• EXERCISE: The lines to be copied are those below that contain "target".

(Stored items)
________________________________________

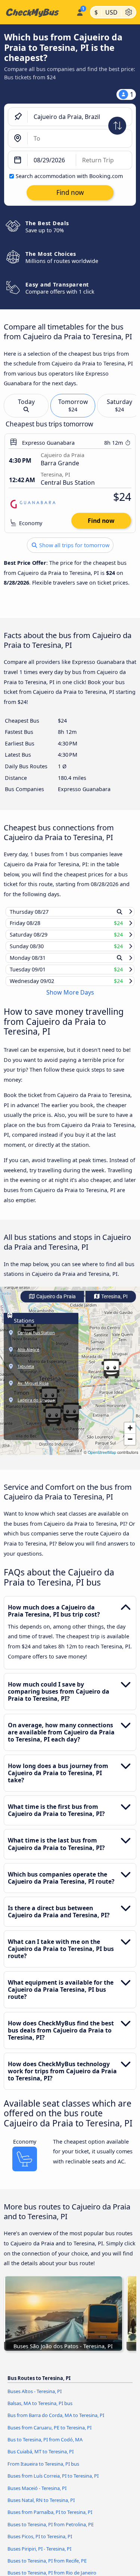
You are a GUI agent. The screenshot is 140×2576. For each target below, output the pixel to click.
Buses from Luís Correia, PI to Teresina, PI (53, 2482)
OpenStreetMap (102, 1459)
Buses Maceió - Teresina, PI (36, 2494)
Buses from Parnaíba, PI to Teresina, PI (49, 2519)
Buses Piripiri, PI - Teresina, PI (39, 2555)
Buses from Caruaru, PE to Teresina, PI (49, 2434)
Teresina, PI (114, 1304)
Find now (101, 521)
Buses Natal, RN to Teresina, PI (41, 2507)
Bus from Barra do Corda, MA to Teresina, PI (55, 2422)
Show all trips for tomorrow (73, 545)
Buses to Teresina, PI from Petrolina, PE (50, 2531)
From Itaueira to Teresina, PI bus (43, 2471)
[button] (111, 1376)
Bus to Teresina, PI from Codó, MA (45, 2446)
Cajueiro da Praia (55, 1304)
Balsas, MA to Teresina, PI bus (39, 2410)
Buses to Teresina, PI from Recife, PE (47, 2567)
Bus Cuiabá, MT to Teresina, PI (40, 2458)
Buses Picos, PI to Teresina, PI (39, 2543)
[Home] (36, 12)
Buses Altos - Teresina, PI (34, 2398)
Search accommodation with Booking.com (69, 176)
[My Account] (79, 11)
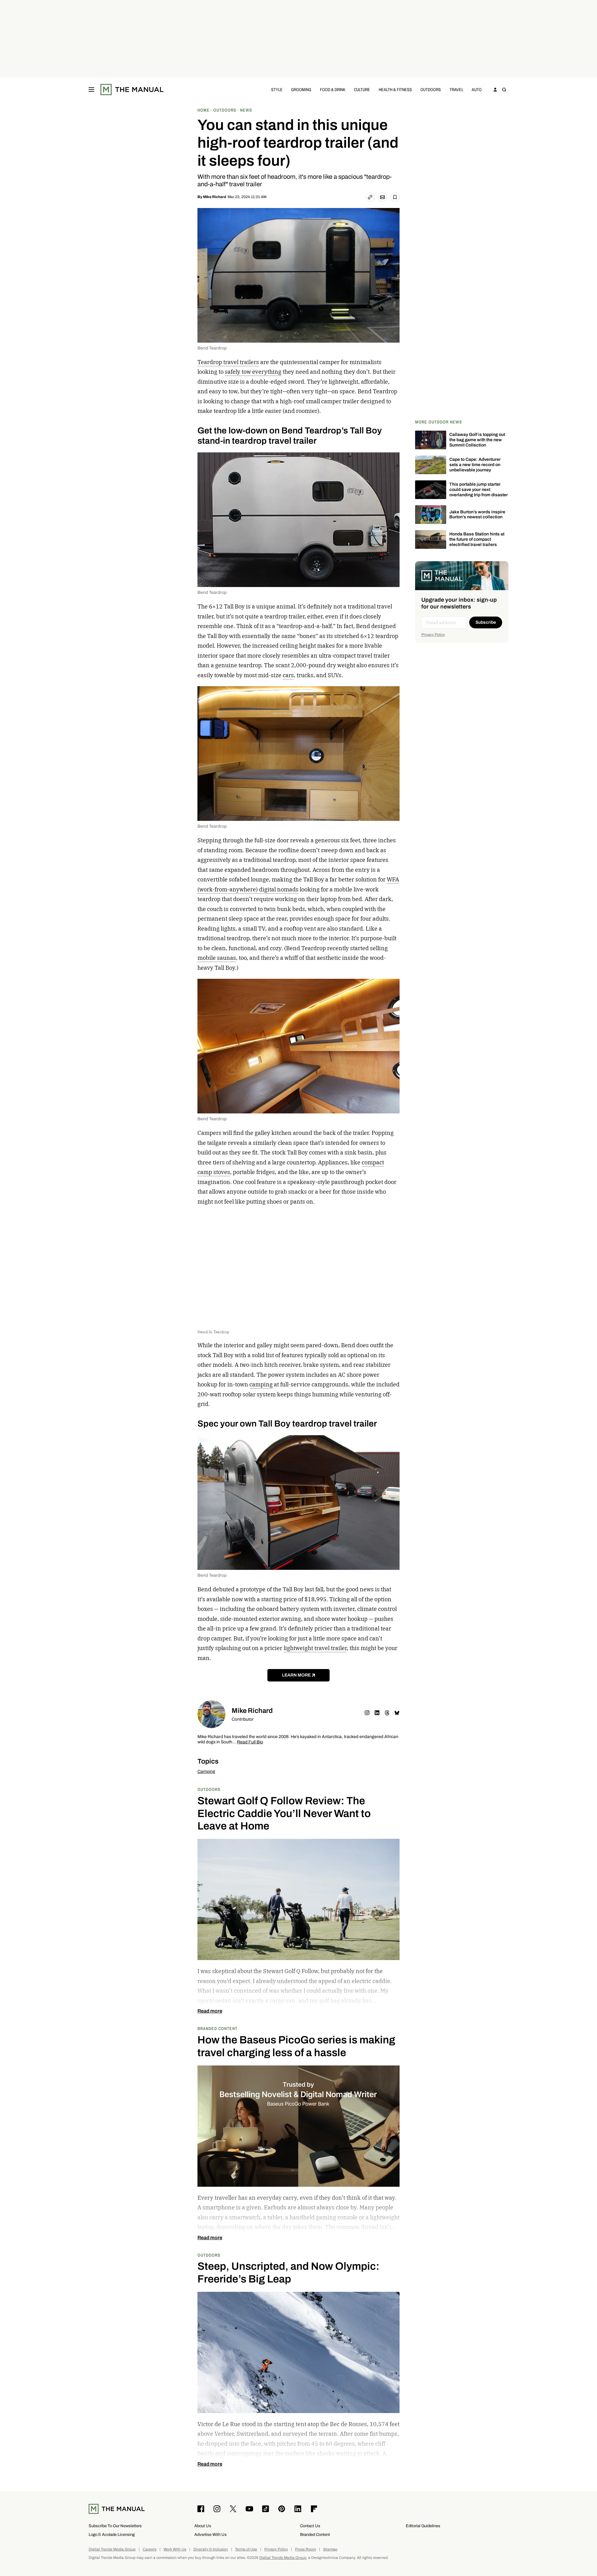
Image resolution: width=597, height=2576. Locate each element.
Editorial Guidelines (423, 2526)
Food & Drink (332, 89)
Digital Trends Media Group (112, 2549)
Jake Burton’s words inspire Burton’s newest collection (477, 514)
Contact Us (310, 2526)
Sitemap (330, 2549)
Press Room (305, 2549)
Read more (209, 2011)
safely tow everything (253, 371)
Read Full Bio (250, 1742)
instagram (367, 1712)
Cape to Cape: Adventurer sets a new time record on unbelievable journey (475, 464)
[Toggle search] (504, 89)
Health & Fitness (395, 89)
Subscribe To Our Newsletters (115, 2526)
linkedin (377, 1712)
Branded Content (217, 2028)
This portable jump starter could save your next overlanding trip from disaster (478, 489)
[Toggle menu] (91, 89)
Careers (149, 2549)
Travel (456, 89)
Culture (362, 89)
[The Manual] (132, 89)
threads (387, 1712)
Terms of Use (246, 2549)
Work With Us (175, 2549)
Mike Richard (214, 197)
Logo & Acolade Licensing (112, 2534)
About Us (202, 2526)
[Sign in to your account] (495, 89)
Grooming (301, 89)
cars (288, 675)
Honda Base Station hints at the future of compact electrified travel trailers (476, 539)
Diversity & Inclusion (210, 2549)
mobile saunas (216, 957)
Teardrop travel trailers (228, 362)
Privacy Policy (433, 634)
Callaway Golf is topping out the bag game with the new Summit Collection (477, 439)
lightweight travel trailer (315, 1648)
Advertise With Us (210, 2534)
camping (261, 1384)
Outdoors (430, 89)
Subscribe (485, 622)
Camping (206, 1771)
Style (277, 89)
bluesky (397, 1712)
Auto (477, 89)
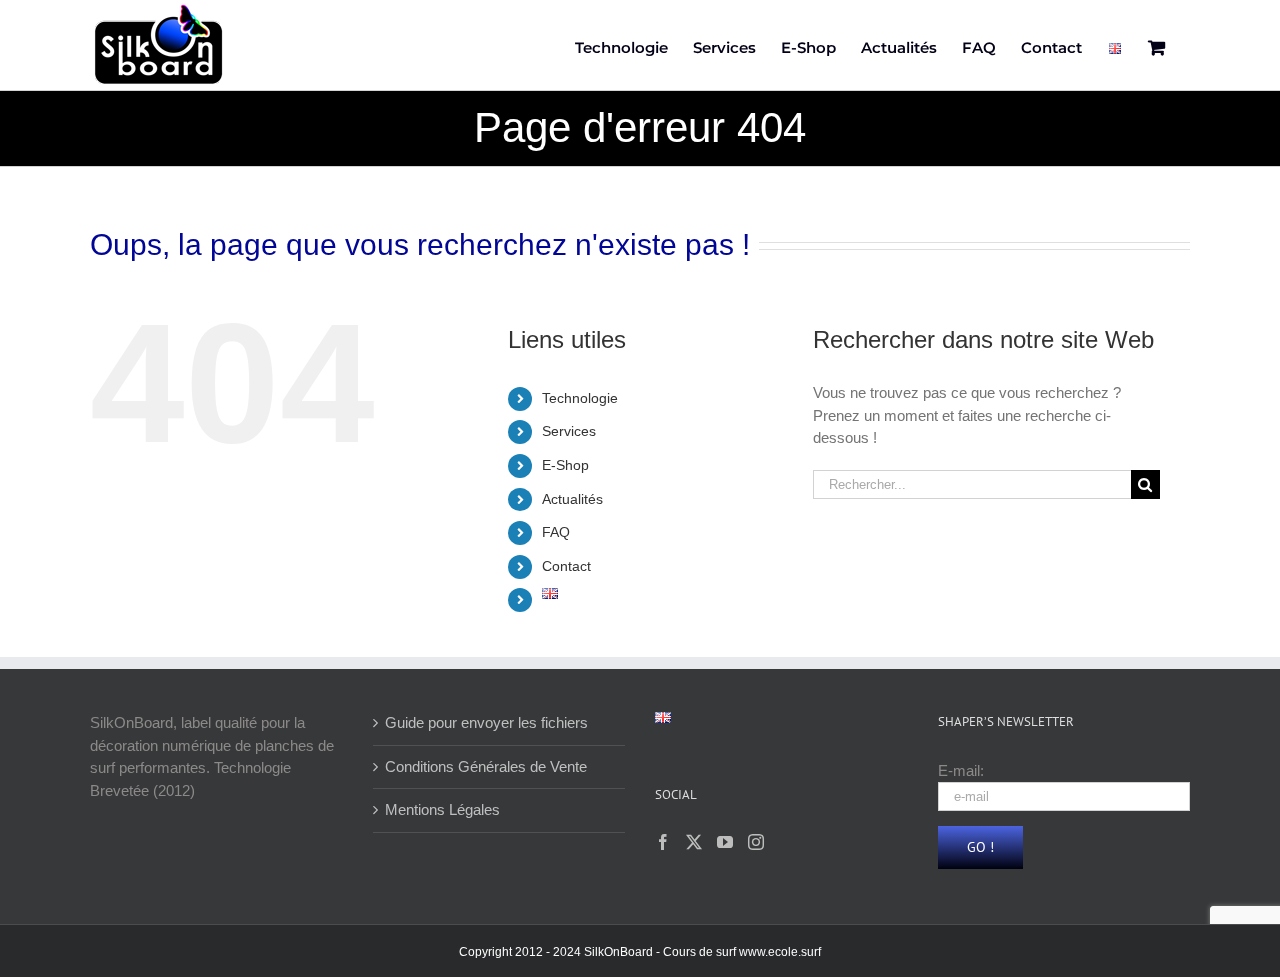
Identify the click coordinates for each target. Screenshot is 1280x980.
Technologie (580, 398)
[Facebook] (663, 842)
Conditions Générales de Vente (486, 766)
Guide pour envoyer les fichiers (486, 722)
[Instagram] (756, 842)
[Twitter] (694, 842)
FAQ (556, 532)
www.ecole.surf (780, 952)
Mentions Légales (442, 809)
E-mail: (961, 770)
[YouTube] (725, 842)
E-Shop (565, 465)
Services (569, 431)
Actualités (572, 499)
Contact (566, 566)
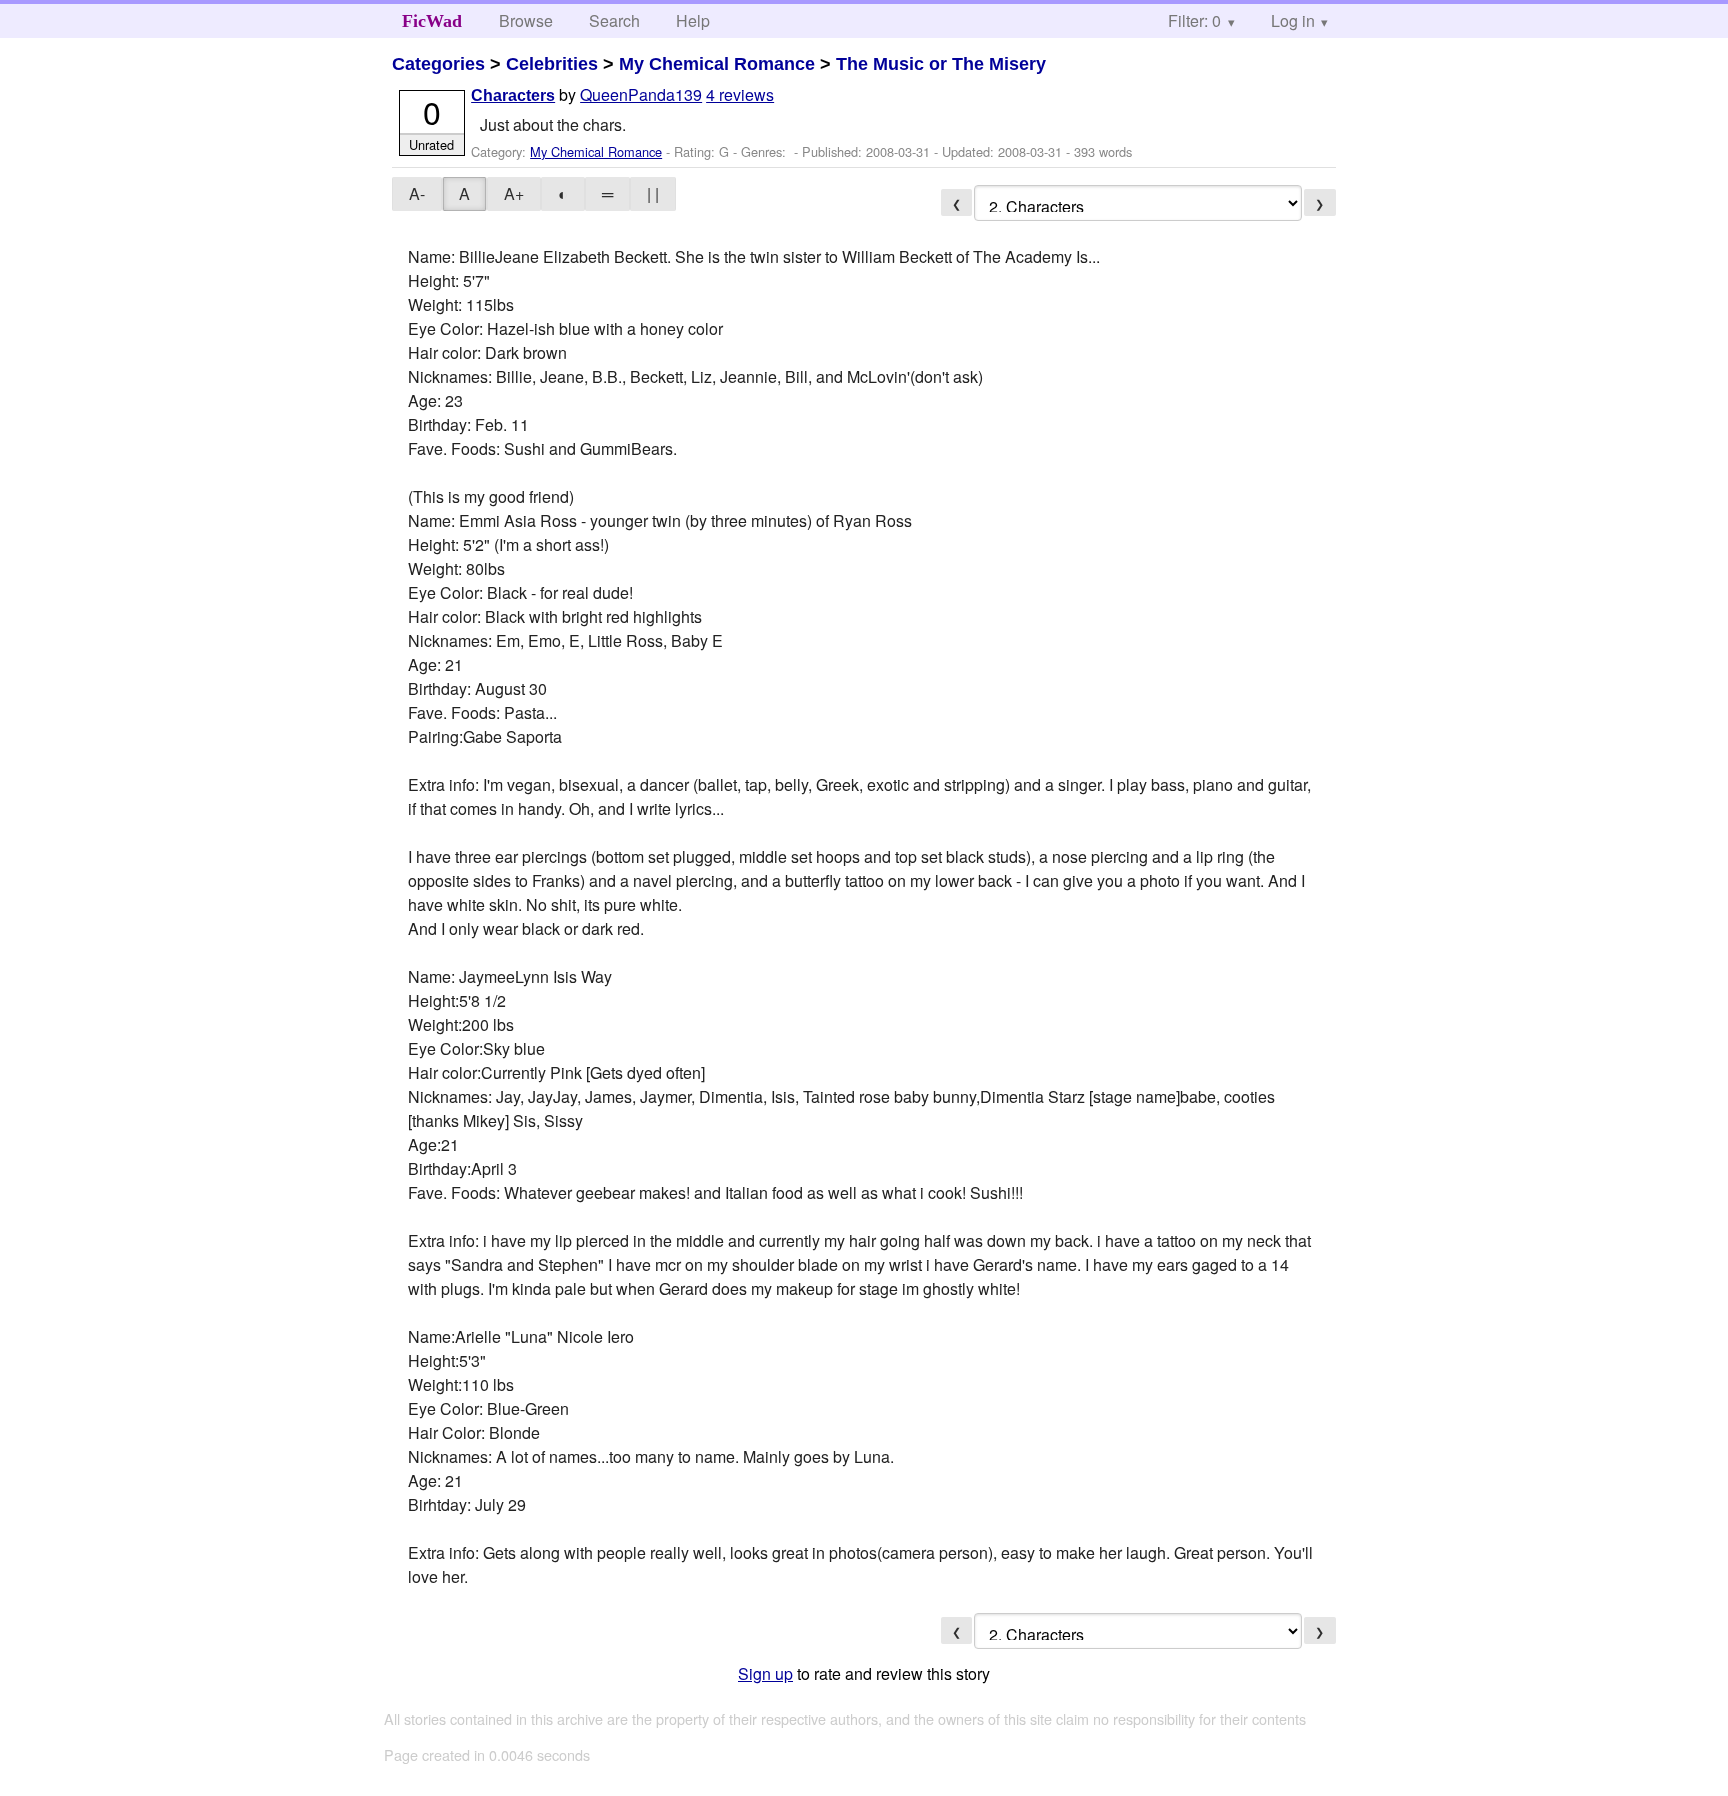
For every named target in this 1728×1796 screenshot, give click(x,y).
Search (614, 20)
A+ (514, 193)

________________________________________

• EXERCISE OUTPUT:
You are a GUI agent. The screenshot is 140×2576. For each target below, output the pixel to click.
Identify the click coordinates for each target. Screenshot is 1280x980.
For every named target in this 1728×1796 screenshot, give click(x,y).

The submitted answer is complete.